The CSIRO Consultative Council meeting with CEO Larry Marshall and Staff Association representatives held a month ago was constructive, but left a number of important issues on the table requiring further attention.

The Staff Association is working hard on these issues to make CSIRO Executive accountable and improve working conditions for members.

CBIS investigations

CSIRO Executive is yet to communicate to staff on the outcomes of investigations into the conduct of CBIS and other senior management.

The former Director of CBIS, Mark Wallis has left CSIRO, but staff and the Staff Association have not been informed of any outcomes from either internal investigations or inquiries undertaken by the Australian Federal Police. The Staff Association was advised that staff will be updated as soon as CSIRO Executive are able to make public comment.

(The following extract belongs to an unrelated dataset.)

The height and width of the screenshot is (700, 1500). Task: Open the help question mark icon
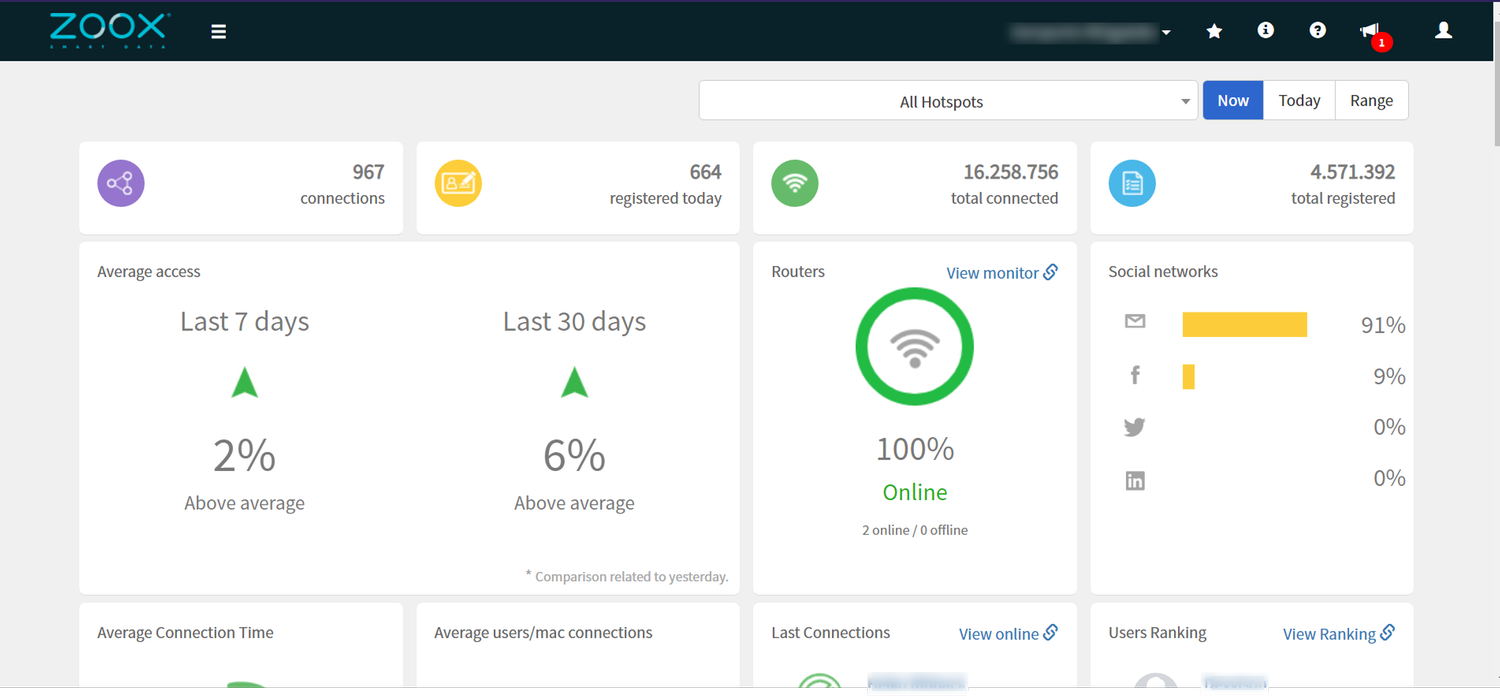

Staff-elected member of the CSIRO Board

An overwhelming 82 per cent of Staff Association members have endorsed the proposal that the CSIRO Board should have a staff-elected member, similar to the ABC Board.

As this change requires legislative amendment, the Staff Association will proactively campaign on this policy position with all politicians ahead of the next Federal election. An appropriately independent CSIRO necessitates having staff voices at the top.

CSIRO ‘siloes’

Much discussion occurred at Consultative Council on the problems caused by the siloed approaches of Business Units in CSIRO, including in science prioritisation, capability/workplace planning and restructure/redundancy processes. Corporate HR has agreed to participate in a series of workshops with Staff Association representatives to identify and propose solutions to these problems.

Fairness for postdocs

The Staff Association is working hard to raise inequities for postdocs in CSIRO, from access to support and development, through to CSIRO’s treatment of international postdoctoral fellows.

For example, CSIRO’s stance on sponsorship for permanent residency and managing visas is antiquated and opportunities for all postdocs to develop into CSOF Level 5 researchers are severely limited. The Staff Association will be campaigning for major change in this area so that CSIRO can again be considered a leader in the development of early career researchers.

Childcare and vacation care

CSIRO continues to be committed to onsite childcare at metropolitan sites like Clayton, Black Mountain and North Ryde, but regional sites have never been considered in the same way.

At Consultative Council, the Staff Association submitted that a pilot for assessing the feasibility of onsite childcare at Myall Vale, a landmark regional site, should occur. CSIRO HR and organisational development are yet to agree to this, but have offered to assess the feasibility of providing vacation care at the site. Staff Association delegates and members at Myall Vale are dedicated to pursuing these initiatives in coming months.